• _TASK GOAL_
Which lines of the entries contain the word "Learn"? Please list them.
** MATERIALS PROVIDED follows **
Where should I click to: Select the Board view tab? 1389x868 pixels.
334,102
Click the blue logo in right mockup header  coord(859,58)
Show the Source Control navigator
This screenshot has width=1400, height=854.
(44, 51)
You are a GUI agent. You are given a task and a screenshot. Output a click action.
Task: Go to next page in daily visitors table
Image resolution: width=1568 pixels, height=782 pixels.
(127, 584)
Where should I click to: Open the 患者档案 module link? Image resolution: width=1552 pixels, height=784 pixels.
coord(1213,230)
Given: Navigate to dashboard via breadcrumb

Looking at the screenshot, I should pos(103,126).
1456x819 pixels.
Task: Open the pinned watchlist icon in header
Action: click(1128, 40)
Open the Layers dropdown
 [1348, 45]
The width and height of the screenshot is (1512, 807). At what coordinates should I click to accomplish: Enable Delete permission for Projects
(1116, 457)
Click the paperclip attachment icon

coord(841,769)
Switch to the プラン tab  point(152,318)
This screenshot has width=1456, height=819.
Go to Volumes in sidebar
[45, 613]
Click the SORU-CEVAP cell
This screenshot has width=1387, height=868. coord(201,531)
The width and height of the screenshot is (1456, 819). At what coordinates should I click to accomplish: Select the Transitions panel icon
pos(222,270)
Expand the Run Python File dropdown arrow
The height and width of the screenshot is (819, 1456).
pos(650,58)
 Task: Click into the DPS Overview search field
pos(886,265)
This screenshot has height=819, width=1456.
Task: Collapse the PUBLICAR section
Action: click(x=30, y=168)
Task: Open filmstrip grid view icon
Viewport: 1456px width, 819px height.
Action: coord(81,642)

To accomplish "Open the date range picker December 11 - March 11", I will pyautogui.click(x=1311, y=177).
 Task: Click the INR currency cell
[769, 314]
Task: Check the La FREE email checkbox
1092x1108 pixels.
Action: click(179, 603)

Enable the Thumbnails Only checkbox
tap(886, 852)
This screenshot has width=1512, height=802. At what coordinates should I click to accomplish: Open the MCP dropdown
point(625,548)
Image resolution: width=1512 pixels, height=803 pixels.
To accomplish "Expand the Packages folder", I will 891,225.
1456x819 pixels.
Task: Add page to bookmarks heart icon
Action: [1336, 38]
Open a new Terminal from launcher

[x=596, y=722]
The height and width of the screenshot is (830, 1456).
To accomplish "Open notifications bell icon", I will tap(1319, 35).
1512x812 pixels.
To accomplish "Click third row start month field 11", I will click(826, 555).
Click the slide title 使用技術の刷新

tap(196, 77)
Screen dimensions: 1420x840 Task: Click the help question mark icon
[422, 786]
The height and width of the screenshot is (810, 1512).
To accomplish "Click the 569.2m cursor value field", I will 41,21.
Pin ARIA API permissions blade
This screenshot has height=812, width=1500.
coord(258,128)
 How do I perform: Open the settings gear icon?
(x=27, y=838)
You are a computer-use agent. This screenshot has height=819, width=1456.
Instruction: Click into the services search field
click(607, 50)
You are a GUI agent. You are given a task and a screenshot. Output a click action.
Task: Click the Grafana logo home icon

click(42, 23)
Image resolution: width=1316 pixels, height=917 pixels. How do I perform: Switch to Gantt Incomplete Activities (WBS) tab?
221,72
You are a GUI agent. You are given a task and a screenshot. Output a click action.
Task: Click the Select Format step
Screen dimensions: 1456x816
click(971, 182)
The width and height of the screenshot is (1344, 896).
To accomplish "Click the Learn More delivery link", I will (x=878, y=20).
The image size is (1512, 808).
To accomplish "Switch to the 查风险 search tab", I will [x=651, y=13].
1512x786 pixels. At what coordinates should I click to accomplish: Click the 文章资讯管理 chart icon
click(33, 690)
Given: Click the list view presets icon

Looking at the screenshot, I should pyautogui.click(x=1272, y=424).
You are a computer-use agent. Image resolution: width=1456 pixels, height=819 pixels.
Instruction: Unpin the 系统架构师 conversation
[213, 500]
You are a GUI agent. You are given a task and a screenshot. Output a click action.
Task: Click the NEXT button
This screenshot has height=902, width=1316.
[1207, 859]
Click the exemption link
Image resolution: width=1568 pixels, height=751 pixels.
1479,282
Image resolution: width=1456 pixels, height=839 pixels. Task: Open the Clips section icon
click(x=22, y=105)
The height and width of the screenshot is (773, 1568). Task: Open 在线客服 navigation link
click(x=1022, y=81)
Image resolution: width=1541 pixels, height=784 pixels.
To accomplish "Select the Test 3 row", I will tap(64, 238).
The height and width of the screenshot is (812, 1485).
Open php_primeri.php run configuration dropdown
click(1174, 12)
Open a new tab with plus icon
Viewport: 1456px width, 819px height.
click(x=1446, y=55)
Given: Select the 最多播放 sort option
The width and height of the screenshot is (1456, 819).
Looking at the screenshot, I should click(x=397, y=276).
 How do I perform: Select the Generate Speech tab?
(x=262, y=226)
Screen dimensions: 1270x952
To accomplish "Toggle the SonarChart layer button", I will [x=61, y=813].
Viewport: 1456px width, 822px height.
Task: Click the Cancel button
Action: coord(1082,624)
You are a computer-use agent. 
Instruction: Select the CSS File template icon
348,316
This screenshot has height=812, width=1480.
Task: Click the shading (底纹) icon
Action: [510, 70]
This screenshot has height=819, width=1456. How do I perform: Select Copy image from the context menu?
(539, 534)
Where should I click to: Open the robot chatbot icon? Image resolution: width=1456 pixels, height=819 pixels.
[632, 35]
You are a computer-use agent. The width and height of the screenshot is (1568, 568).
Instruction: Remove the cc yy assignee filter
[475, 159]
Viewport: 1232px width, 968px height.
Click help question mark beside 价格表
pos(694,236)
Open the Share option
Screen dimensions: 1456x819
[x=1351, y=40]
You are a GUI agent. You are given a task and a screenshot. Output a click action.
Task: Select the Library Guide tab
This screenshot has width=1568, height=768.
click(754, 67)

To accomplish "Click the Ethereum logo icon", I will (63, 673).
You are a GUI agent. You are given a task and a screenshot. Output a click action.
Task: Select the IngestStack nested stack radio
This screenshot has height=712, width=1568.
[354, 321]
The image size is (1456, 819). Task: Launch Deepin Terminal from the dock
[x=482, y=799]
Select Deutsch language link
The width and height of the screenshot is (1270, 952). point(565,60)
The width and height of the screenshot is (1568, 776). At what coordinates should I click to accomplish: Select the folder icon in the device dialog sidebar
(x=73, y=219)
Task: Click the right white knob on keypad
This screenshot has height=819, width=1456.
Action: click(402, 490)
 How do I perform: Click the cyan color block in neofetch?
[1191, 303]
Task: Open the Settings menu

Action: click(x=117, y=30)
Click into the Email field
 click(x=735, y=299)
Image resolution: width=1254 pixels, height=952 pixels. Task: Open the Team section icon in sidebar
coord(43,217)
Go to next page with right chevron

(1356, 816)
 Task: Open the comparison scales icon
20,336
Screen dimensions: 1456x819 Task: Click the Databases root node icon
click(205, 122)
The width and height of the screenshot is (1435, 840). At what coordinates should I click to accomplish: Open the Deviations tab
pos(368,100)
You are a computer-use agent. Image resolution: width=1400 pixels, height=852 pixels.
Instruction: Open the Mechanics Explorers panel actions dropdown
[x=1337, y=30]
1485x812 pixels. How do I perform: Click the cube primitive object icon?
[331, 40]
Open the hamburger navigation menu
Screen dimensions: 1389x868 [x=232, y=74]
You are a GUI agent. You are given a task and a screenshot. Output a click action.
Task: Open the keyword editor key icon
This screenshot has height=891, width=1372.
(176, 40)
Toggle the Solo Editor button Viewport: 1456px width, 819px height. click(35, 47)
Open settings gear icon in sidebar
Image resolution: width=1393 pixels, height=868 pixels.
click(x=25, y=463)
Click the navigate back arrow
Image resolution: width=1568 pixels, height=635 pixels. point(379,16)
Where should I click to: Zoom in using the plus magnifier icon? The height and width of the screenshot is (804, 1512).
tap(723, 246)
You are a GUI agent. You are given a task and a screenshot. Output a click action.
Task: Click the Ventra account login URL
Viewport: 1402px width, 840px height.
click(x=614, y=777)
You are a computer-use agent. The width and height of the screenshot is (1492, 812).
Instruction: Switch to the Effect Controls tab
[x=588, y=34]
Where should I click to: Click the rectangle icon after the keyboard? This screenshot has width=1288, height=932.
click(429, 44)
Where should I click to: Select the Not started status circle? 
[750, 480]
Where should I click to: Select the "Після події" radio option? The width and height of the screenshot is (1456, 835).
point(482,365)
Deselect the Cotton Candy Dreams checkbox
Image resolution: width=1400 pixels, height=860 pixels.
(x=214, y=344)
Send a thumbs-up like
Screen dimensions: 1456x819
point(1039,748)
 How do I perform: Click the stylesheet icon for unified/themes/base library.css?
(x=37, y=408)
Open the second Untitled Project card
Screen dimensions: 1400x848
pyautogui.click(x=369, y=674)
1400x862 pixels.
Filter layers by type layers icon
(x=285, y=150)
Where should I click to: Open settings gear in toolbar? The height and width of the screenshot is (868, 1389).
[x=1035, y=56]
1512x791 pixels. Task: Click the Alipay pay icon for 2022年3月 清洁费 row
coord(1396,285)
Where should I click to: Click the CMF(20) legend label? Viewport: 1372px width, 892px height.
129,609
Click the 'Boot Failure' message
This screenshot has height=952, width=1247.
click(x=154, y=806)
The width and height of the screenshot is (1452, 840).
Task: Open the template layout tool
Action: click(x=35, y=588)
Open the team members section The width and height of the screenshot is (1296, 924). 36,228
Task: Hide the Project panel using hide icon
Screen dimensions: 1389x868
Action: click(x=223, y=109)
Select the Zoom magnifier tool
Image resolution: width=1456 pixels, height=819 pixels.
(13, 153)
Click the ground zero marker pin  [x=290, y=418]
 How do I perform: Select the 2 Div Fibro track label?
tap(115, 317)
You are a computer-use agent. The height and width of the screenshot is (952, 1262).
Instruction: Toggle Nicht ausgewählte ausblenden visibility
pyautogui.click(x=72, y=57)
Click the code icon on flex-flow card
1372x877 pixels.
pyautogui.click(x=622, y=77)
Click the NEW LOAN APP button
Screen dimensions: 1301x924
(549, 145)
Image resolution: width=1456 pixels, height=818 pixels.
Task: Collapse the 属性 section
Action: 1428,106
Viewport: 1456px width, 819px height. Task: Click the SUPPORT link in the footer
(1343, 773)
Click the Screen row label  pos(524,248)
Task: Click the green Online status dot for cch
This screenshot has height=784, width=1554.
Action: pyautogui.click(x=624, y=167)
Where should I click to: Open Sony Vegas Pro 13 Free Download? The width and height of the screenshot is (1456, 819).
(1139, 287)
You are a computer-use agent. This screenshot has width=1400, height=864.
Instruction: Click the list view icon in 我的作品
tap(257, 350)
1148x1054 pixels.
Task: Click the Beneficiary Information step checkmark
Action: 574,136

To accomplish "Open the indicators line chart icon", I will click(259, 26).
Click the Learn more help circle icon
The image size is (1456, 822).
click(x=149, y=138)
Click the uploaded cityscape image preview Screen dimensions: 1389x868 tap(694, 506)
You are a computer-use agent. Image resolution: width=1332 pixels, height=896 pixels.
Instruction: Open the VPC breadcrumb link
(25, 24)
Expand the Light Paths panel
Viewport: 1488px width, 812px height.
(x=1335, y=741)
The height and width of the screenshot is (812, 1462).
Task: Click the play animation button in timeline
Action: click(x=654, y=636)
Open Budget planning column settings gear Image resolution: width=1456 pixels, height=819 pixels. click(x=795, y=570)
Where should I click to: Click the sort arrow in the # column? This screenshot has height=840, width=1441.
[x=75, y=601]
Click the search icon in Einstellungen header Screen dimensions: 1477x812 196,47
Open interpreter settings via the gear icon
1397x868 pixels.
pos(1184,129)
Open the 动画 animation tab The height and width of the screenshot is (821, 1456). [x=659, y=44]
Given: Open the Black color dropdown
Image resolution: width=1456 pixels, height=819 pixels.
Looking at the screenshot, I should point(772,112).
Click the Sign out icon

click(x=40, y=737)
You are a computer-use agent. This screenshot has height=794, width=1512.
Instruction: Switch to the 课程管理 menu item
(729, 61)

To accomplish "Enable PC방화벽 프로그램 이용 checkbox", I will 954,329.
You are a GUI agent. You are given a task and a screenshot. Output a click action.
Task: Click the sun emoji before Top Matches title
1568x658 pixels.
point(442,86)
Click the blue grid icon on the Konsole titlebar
** End of MATERIALS PROVIDED **
• _EXERCISE RESULT_
To accomplish "Click the Learn More delivery link", I will (x=878, y=20).
Click the Learn more help circle icon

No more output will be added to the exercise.